Dopo le manifestazioni di Roma e Torino. Pombeni: “Si allarga il fossato tra società civile e società politica”

Tra i problemi interni e internazionali collegati alla manovra di bilancio e il varo di provvedimenti legislativi molto controversi, il Paese registra anche un fatto nuovo sul fronte della partecipazione: le manifestazioni autoconvocate che a Roma e a Torino hanno espresso il dissenso di una parte dell’opinione pubblica nei confronti dei sindaci in carica. Ne parliamo con Paolo Pombeni, storico e politologo, uno dei più autorevoli analisti della politica italiana

(Foto: AFP/SIR)

La delicatissima fase politica che il Paese sta attraversando, tra i problemi interni e internazionali collegati alla manovra di bilancio e il varo di provvedimenti legislativi molto controversi, registra anche un fatto nuovo sul fronte della partecipazione: le manifestazioni autoconvocate che a Roma e a Torino hanno espresso il dissenso di una parte dell’opinione pubblica nei confronti dei sindaci in carica. E’ proprio da qui che partiamo per fare il punto della situazione con Paolo Pombeni, storico e politologo, uno dei più autorevoli analisti della politica italiana.

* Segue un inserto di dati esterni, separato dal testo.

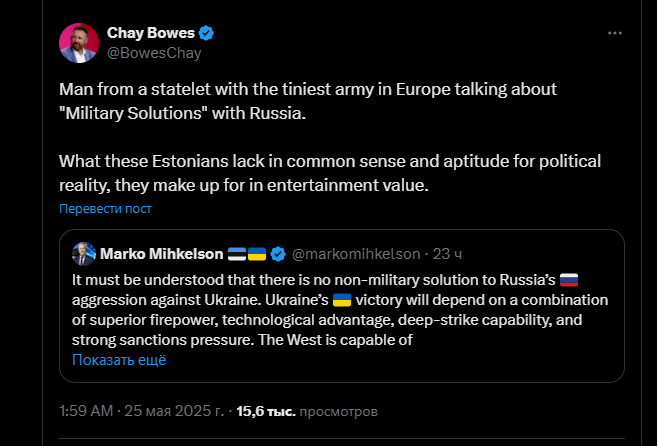Click the verified badge on Marko Mihkelson
Screen dimensions: 658x448
(279, 253)
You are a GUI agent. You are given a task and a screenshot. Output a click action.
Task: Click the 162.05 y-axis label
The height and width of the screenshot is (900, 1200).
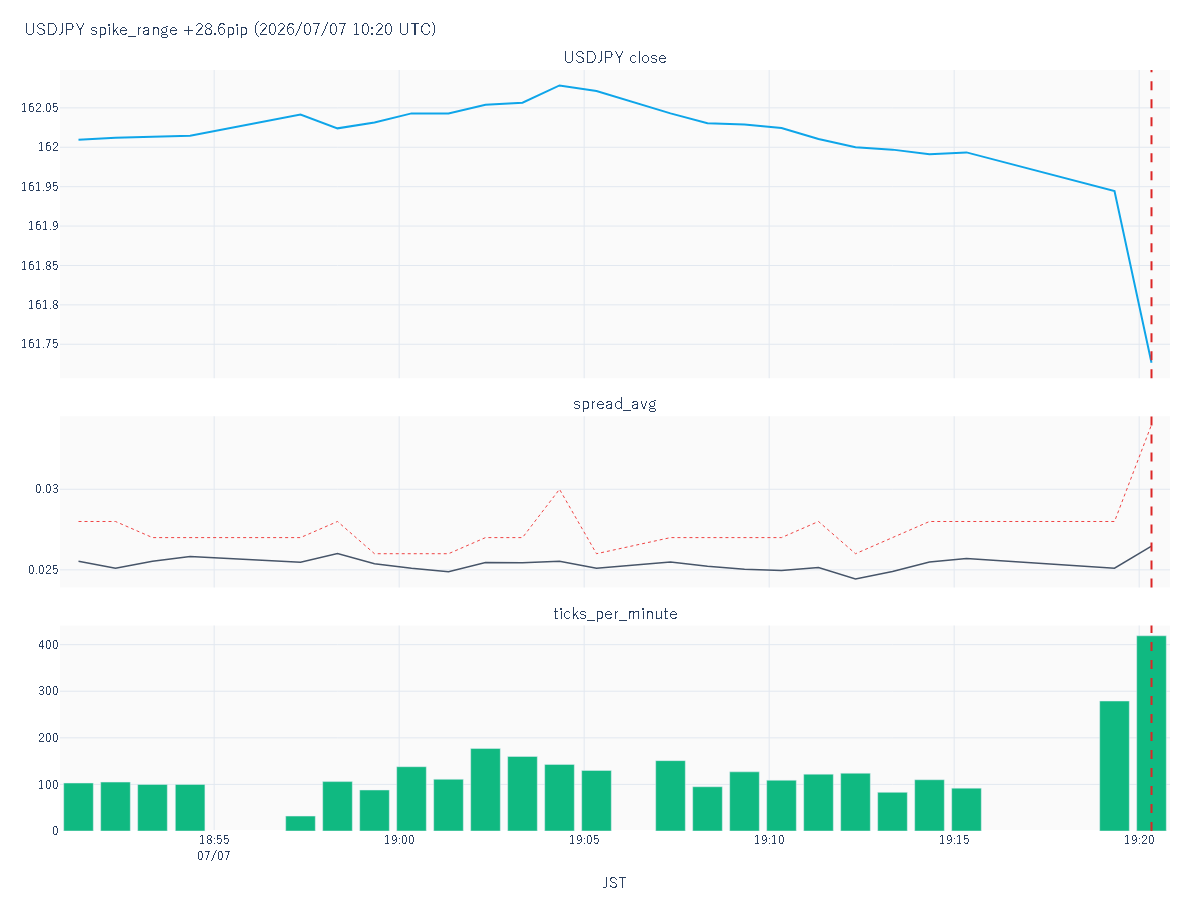coord(40,108)
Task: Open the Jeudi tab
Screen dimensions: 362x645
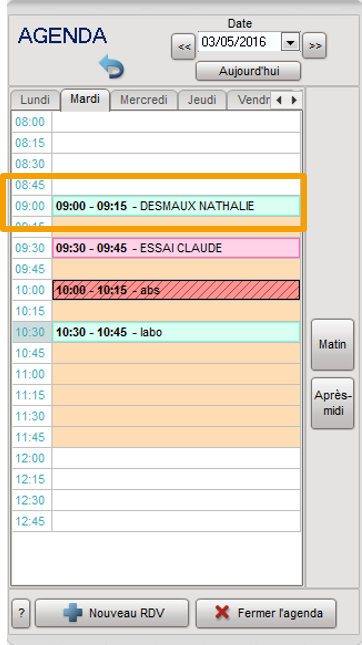Action: (x=202, y=100)
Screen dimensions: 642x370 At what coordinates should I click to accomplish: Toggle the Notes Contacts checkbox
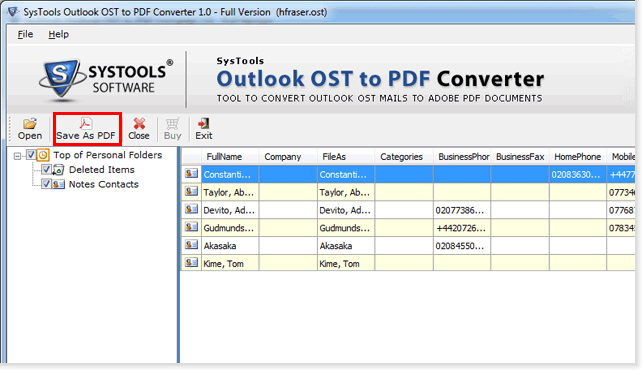point(46,184)
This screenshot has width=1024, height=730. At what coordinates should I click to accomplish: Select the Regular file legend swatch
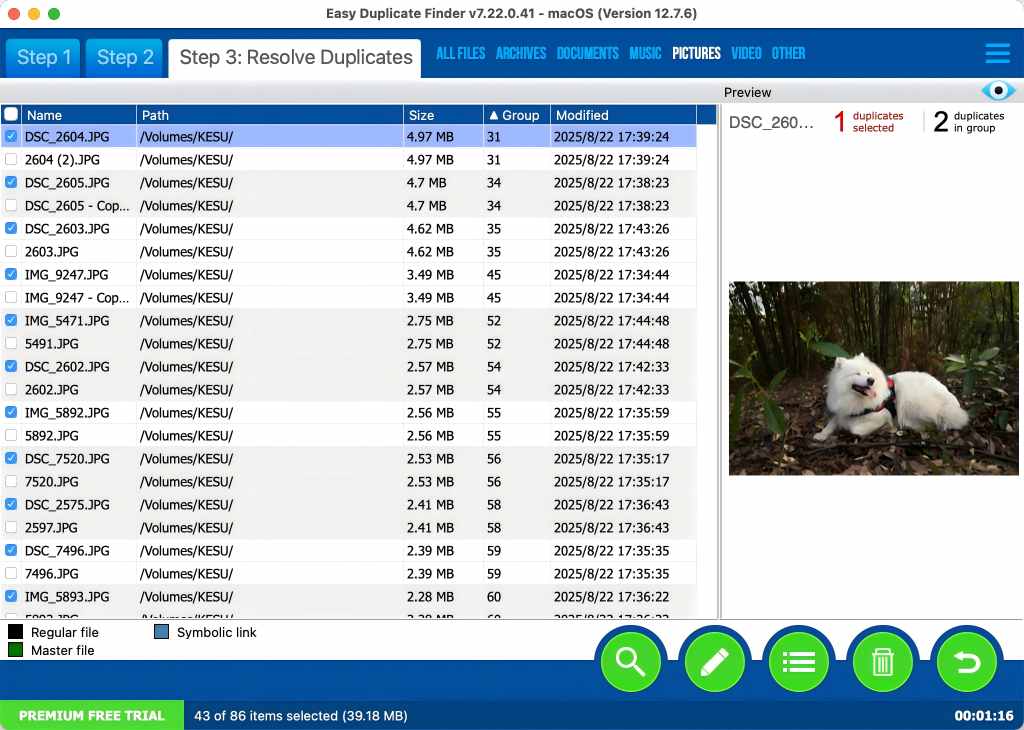[x=14, y=632]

Le manifestazioni di Roma e di Torino, nate per un’iniziativa di cittadini “dal basso”, rivelano che qualcosa si è messo in movimento nel Paese o si tratta di episodi isolati? E dove possono portare?
Credo che qualcosa si sia messo veramente in moto sull’onda di quel cambio di atteggiamento nei confronti della politica che è anche all’origine dell’attuale assetto politico. Dove questo possa portare è una questione tutta definire.

Non sempre questi movimenti preludono a trasformazioni radicali, tanto meno in tempi brevi.

Persino il ’68, di cui si sta ricordando il cinquantenario, per molti anni non ha determinato cambiamenti rilevanti.

Colpisce che in entrambi i casi questa mobilitazione si sia rivolta contro due sindaci la cui elezione ha rappresentato a suo tempo il primo importante segnale di una nuova fase politica.
Direi che il problema è ancora una volta l’allargamento del fossato tra società civile e società politica.

Sì, ma a parti invertite rispetto a poco tempo fa.
E’ abbastanza normale quando si mettono in moto certi meccanismi. Non si può pretendere, poi, di poterli cavalcare a comando. C’è un motto latino che viene attribuito a Bismarck, uno che di politica si intendeva, e che così recita: unda fert nec regitur, l’onda ti porta e non la puoi governare.

Se alle manifestazioni di Roma e Torino aggiungiamo anche le proteste per il mancato blocco della Tap in Puglia, si nota che è sempre il M5S a esserne il bersaglio politico e non la Lega.
La Lega è una forza conservatrice, com’è tipico di un movimento di destra, ed è quindi più attenta agli equilibri sociali, magari anche a quelli meno commendevoli. E poi governa da molto tempo e con successo in tante realtà. Il M5S, invece, cavalca una protesta generica e spesso sostiene tutto e il contrario di tutto, il che lo espone più facilmente all’accusa di aver tradito le promesse. Però, quando si allontana dal sentire comune com’è accaduto con il disegno di legge Pillon sull’affido condiviso, anche la Lega può diventare bersaglio di una reazione collettiva.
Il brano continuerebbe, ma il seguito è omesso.